*** GIVEN TEXT ***

- Presented by: George McGavin
- Theme music composer: Adelphoi Music
- Country of origin: United Kingdom
- Original language: English
- No. of series: 1
- No. of episodes: 3 (list of episodes)

Production
- Executive producer: Chris Cole
- Producer: Jo Shinner
- Running time: 60 minutes
- Production companies: BBC Natural History Unit; Animal Planet;

Original release
- Network: BBC One; BBC One HD;
- Release: 2 April – 16 April 2014

= Monkey Planet (TV series) =

Monkey Planet is a British documentary television series that was first broadcast on BBC One on 2 April 2014. Presented by George McGavin, the series was produced by the BBC Natural History Unit and Animal Planet.

==Production==
The BBC announced the television series on 16 January 2014. The three-part series shows primate family success and was filmed across the globe. Filming took place in South Africa, Uganda, Ethiopia, the Congo, Thailand and Japan. The executive producer is Chris Cole and the producer is Jo Shinner.

==Episodes==

| No. | Title | Original release date | UK viewers (millions) |
| 1 | "Meet the Family" | 2 April 2014 | 3.36 |
The theme of the opening episode is the diversity of the primates. In Borneo, George McGavin meets one of the largest members of the group, the orangutan, and one of the smallest, the carnivorous tarsier. Japanese macaques, the most northerly primates, are filmed huddling together at night to share body warmth and combat the sub-zero temperatures. At the southern end of the group's range, chacma baboons in South Africa evade predators by sleeping in caves. Primates originated in the rainforest canopy, still the favoured habitat of many species in the group. Gibbons are true arboreal specialists, having ball-and-socket joints in their wrists which give them great speed and agility. In Thailand, a lar gibbon family is shown being reintroduced into the wild. The programme explores primate diets, from grass-eating geladas to sap-collecting pygmy marmosets. A thermal camera films a captive aye-aye extracting an insect larva using its specially elongated middle finger, and olive baboons are shown hunting flamingos at Kenya's Lake Bogoria. Primates have become successful by being adaptable and social animals. McGavin demonstrates the group vocalisations of black howlers and the visual displays of mandrills. The final scenes show how rhesus macaques have colonised urban environments through teamwork and intelligence.

*** ENTRIES SHOWN ***

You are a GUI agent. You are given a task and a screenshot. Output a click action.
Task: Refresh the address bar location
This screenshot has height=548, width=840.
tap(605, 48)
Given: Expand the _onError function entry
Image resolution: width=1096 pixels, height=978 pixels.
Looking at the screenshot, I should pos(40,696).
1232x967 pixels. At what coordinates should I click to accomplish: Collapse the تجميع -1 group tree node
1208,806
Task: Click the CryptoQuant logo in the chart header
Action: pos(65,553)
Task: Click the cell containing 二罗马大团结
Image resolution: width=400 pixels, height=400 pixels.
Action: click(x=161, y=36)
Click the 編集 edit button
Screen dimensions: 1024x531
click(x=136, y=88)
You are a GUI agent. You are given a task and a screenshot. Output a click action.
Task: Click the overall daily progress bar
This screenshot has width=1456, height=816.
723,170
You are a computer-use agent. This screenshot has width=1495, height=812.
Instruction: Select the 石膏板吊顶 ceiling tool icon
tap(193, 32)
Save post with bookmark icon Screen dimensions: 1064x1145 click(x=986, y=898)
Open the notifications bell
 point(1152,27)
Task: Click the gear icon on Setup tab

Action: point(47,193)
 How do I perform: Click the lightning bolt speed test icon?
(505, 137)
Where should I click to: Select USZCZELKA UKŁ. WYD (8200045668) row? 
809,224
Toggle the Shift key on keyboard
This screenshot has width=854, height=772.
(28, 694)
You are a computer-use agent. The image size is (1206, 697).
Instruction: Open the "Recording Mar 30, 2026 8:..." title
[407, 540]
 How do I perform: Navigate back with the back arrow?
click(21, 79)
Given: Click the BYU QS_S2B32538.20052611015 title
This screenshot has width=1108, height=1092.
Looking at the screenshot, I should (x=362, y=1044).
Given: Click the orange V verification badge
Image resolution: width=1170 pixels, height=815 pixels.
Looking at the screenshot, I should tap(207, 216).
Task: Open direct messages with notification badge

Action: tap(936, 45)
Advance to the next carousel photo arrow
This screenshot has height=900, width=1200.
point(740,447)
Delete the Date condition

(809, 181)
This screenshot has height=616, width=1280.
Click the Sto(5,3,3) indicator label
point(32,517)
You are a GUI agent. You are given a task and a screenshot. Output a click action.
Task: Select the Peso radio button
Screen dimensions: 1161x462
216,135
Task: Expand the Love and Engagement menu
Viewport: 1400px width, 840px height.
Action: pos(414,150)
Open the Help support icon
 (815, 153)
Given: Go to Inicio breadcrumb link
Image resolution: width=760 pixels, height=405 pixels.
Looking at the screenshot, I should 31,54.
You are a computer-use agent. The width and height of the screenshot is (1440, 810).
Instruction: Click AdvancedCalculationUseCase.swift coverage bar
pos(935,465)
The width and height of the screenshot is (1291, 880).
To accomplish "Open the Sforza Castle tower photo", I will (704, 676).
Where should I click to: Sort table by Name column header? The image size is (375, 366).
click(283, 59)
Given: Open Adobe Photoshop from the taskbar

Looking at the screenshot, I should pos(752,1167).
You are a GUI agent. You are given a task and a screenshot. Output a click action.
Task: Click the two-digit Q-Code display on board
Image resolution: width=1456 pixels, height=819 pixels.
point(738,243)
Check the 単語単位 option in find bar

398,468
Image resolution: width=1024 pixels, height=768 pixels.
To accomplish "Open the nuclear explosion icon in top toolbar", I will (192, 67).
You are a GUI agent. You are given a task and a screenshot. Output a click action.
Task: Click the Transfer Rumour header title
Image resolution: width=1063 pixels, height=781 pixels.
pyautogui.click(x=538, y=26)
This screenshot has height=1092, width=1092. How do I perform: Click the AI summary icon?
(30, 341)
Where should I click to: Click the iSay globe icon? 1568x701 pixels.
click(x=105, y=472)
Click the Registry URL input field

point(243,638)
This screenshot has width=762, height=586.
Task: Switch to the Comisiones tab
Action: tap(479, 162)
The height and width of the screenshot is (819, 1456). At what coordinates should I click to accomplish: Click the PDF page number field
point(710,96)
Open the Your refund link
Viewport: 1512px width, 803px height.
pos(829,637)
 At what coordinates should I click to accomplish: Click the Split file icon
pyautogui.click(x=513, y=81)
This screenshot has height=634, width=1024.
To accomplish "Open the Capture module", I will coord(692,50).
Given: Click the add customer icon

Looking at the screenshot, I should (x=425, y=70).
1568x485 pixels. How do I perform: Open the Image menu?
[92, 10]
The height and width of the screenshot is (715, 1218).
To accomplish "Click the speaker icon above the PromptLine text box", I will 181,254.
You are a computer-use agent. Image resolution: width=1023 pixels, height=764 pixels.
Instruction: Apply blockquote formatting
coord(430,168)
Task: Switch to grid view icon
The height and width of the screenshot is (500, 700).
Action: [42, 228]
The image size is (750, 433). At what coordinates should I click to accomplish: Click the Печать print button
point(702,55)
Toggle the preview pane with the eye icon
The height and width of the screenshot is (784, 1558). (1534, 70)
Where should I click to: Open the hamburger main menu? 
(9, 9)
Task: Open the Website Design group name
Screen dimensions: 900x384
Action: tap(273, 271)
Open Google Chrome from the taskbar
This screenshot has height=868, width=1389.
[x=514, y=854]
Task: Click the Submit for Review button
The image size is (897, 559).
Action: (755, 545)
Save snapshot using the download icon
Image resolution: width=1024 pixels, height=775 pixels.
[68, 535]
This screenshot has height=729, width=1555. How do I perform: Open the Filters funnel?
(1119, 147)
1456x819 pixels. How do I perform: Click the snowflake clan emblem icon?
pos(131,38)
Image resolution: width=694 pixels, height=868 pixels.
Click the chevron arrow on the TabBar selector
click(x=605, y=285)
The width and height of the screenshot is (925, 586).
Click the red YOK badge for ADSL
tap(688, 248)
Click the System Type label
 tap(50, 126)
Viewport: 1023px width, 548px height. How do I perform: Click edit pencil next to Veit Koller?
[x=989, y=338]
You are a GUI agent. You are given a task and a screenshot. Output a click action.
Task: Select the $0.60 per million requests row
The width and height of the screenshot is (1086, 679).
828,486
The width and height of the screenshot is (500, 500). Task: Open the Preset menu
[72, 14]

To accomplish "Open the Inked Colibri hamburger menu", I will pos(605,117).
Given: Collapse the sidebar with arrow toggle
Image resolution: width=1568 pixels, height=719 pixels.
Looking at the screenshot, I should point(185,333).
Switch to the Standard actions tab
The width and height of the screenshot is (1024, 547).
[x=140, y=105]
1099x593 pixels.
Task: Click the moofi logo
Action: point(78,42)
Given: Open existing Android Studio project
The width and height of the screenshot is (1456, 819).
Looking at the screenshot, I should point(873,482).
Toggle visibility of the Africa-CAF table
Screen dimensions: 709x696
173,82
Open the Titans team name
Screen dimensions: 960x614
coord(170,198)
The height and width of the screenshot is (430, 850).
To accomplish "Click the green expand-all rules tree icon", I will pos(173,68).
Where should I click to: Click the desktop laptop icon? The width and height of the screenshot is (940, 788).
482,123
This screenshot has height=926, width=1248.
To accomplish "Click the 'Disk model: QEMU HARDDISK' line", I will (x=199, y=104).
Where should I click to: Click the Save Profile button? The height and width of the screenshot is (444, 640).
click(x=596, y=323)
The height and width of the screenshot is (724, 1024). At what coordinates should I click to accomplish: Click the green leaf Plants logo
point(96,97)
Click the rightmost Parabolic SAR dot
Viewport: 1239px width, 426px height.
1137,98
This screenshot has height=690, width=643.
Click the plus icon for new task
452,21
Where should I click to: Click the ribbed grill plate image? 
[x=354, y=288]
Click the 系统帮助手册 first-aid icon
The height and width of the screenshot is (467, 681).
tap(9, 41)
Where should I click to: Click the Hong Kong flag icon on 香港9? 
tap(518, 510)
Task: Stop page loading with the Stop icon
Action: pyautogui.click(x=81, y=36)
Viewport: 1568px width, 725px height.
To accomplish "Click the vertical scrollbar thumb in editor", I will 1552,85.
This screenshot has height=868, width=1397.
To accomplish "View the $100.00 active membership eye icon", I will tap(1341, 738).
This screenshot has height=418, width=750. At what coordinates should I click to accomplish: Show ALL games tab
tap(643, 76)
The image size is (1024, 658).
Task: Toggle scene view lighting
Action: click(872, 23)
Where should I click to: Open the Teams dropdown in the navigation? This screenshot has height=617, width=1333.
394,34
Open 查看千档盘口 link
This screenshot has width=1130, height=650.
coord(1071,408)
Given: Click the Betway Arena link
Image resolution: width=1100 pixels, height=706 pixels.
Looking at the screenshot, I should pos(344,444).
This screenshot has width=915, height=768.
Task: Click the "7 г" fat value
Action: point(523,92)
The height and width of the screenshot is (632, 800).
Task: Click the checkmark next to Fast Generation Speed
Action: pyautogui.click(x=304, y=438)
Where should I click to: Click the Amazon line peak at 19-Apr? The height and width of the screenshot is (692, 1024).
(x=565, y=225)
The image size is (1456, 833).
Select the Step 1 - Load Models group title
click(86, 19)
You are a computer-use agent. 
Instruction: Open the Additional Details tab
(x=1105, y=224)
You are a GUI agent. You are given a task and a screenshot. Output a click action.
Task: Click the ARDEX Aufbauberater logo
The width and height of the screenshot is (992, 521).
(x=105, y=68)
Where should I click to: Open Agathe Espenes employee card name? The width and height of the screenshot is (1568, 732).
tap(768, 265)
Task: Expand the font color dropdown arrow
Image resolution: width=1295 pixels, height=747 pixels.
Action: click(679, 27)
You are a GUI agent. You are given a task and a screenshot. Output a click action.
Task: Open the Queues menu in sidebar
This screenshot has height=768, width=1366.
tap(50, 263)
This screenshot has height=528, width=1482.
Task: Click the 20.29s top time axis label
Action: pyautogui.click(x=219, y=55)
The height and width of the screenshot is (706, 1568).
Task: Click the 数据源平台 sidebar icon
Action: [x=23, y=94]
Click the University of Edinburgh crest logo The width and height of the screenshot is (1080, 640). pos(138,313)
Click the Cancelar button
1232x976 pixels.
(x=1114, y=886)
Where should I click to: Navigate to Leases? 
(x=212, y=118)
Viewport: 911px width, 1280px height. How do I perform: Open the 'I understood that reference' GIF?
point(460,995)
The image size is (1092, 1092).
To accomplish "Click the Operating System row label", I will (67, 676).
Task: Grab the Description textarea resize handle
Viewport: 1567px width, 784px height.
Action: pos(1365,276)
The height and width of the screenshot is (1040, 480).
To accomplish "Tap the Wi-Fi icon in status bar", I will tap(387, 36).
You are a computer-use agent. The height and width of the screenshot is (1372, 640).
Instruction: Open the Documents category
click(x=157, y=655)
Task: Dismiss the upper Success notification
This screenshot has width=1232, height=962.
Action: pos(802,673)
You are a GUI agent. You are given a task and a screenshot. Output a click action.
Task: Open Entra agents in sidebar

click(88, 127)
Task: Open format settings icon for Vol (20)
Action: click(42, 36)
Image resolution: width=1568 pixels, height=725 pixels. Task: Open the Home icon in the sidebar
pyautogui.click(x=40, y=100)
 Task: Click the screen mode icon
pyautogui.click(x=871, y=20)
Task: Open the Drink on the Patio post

***

EXERCISE REQUIREMENTS -
A - From the Monkey Planet entry, extract the stretch from "Monkey Planet is" through "is Jo Shinner.".
B - According to the Monkey Planet entry, on what date did the BBC announce the series?

RESPONSES IN ORDER -
A -
Monkey Planet is a British documentary television series that was first broadcast on BBC One on 2 April 2014. Presented by George McGavin, the series was produced by the BBC Natural History Unit and Animal Planet.

==Production==
The BBC announced the television series on 16 January 2014. The three-part series shows primate family success and was filmed across the globe. Filming took place in South Africa, Uganda, Ethiopia, the Congo, Thailand and Japan. The executive producer is Chris Cole and the producer is Jo Shinner.

B - 16 January 2014